- [WHAT YOU WILL DO]: Copy the rows running from the line that contains "You are a computer-use agent. The width" through the line that contains "Action: 1060,23", with both of those lines included.

[start DATA PROVIDED]

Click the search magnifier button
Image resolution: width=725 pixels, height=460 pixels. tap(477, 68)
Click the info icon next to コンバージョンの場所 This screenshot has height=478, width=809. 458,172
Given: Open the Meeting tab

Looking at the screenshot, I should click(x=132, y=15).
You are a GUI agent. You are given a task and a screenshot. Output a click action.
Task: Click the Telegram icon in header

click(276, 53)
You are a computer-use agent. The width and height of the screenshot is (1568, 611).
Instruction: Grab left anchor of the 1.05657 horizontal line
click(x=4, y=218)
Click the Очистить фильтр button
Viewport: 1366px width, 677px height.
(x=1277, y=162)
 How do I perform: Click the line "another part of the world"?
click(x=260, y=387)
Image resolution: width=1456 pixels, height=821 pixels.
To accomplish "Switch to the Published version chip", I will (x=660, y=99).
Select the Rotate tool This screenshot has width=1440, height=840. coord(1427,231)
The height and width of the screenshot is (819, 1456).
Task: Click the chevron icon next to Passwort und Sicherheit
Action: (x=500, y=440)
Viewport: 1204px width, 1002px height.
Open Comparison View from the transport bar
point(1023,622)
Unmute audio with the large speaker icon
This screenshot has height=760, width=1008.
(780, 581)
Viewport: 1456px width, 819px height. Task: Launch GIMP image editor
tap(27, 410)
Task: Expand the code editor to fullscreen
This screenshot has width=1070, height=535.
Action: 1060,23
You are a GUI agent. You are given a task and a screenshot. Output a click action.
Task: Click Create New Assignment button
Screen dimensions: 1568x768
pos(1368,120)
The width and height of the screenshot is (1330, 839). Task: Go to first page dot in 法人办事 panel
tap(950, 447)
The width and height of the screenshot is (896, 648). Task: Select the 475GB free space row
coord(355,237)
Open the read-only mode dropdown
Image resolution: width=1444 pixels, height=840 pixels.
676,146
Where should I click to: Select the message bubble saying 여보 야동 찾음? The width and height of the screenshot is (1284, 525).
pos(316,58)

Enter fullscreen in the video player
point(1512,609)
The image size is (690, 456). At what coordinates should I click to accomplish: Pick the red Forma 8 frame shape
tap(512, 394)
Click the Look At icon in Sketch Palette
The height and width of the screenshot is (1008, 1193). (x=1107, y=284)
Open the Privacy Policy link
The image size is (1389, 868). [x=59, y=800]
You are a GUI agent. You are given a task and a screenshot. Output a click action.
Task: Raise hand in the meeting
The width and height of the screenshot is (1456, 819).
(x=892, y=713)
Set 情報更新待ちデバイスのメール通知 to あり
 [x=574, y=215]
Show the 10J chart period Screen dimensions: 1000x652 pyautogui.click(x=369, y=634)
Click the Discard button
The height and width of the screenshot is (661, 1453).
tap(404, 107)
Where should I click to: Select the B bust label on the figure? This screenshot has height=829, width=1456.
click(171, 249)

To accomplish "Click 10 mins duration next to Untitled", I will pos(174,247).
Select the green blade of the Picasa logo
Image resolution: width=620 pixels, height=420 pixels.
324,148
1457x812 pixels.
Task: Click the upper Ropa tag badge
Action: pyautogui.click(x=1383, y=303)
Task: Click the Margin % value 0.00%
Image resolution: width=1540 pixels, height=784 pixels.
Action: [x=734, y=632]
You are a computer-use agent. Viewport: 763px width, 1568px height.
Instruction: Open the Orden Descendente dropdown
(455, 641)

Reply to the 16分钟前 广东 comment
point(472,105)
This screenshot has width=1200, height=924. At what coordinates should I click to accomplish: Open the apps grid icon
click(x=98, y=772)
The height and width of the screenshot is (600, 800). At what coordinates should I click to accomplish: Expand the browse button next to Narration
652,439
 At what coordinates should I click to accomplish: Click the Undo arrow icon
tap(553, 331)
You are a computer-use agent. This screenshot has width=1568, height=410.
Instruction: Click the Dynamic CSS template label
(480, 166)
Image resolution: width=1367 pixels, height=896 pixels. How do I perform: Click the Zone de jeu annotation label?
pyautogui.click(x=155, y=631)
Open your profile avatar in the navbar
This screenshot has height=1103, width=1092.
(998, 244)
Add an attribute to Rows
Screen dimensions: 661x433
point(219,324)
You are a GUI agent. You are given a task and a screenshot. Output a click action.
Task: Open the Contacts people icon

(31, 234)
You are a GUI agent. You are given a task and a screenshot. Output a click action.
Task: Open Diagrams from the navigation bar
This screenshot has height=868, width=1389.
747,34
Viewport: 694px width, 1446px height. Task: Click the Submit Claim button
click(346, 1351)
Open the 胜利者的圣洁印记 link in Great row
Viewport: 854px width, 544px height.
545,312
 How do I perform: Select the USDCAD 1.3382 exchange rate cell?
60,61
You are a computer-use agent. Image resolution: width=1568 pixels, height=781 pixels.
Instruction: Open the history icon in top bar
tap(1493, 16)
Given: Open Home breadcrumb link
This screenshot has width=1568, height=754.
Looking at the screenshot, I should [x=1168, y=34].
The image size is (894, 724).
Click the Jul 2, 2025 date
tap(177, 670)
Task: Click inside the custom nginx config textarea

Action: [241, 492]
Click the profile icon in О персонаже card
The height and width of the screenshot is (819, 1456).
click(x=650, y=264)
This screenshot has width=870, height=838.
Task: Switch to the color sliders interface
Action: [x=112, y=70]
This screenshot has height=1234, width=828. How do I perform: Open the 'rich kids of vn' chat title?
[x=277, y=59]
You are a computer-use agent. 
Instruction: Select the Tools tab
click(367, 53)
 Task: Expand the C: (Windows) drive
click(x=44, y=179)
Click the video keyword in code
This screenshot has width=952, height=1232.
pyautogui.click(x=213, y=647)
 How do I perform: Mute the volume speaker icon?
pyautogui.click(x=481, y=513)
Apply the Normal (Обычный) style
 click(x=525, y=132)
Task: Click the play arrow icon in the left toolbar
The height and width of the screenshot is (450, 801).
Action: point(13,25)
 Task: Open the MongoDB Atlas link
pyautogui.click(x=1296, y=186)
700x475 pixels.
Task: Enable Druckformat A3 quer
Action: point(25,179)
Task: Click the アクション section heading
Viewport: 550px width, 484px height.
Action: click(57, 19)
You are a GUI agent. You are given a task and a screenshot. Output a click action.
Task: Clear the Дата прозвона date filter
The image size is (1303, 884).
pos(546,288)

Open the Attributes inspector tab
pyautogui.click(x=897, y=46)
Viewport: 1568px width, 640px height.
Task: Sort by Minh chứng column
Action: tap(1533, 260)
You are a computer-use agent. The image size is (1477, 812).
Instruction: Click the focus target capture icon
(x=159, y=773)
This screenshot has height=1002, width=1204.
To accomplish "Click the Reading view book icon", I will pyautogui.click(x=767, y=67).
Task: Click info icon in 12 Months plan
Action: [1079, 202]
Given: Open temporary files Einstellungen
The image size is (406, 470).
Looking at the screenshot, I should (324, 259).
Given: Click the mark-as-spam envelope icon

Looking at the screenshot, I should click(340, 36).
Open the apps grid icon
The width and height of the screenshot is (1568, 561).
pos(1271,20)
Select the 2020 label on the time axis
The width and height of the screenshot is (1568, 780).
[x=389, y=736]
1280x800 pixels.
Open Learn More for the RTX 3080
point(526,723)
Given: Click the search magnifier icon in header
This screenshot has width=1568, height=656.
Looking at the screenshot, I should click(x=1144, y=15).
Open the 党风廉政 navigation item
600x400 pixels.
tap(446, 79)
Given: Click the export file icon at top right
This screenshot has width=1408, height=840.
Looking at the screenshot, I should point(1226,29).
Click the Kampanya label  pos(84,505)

[end DATA PROVIDED]

- [ANSWER TO THIS EXERCISE]:
You are a computer-use agent. The width and height of the screenshot is (1568, 611).
Instruction: Grab left anchor of the 1.05657 horizontal line
click(x=4, y=218)
Click the Очистить фильтр button
Viewport: 1366px width, 677px height.
(x=1277, y=162)
 How do I perform: Click the line "another part of the world"?
click(x=260, y=387)
Image resolution: width=1456 pixels, height=821 pixels.
To accomplish "Switch to the Published version chip", I will (x=660, y=99).
Select the Rotate tool This screenshot has width=1440, height=840. coord(1427,231)
The height and width of the screenshot is (819, 1456).
Task: Click the chevron icon next to Passwort und Sicherheit
Action: (x=500, y=440)
Viewport: 1204px width, 1002px height.
Open Comparison View from the transport bar
point(1023,622)
Unmute audio with the large speaker icon
This screenshot has height=760, width=1008.
(780, 581)
Viewport: 1456px width, 819px height. Task: Launch GIMP image editor
tap(27, 410)
Task: Expand the code editor to fullscreen
This screenshot has width=1070, height=535.
Action: 1060,23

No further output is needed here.